National Museum of Anthropology (Angola)

The Museu Nacional de Antropologia (National Museum of Anthropology) is an anthropological museum in the Ingombota District of the city of Luanda, Angola. Founded on 13 November 1976, it is a cultural and scientific institution, dedicated to the collection, research, conservation, presentation and dissemination of the Angolan cultural heritage.

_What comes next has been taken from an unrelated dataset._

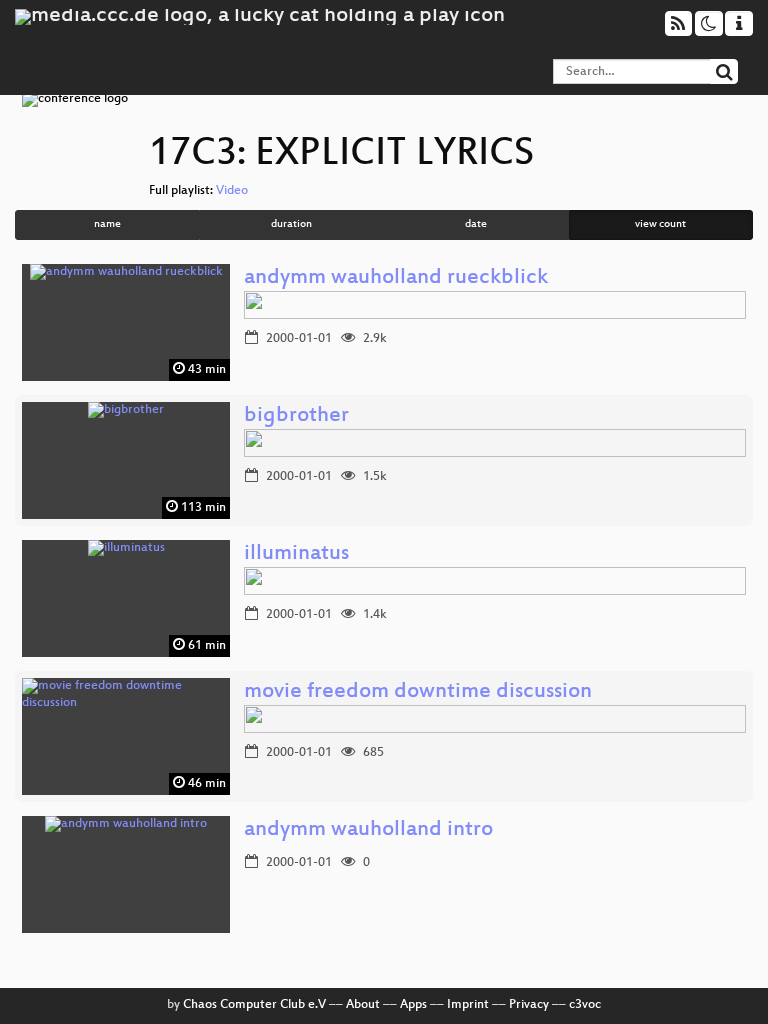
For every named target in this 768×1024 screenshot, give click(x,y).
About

== Collections and activities ==
The museum consists of 14 rooms spread over two floors which house over 6000 historical cultural objects, including farm implements, hunting and fishing items, iron foundry, pottery, jewelry, musical instruments, women's rights memorabilia and photographs of the Khoisan people. Various traditional musical instruments are displayed, and visitors can hear a demonstration of the use of the marimba. Other major attractions of the museum are its rustic furnace for melting iron, and its room of the masks, featuring the symbols of the rituals of the Bantu people. In addition to its permanent collection, the museum also organizes temporary exhibitions.

== International cooperation ==
On May 17, 2022, the German cultural institute in Luanda, Goethe-Institut Angola, handed over the translation of the complete, multi-volume object list of the Angola collection of the Ethnological Museum Berlin to the Angolan Ministry of Culture. This follows a convention between the museums in Berlin and Luanda for cooperation, focussing on the conservation and restoration of cultural property and the re-evaluation of both museums' histories in colonial contexts.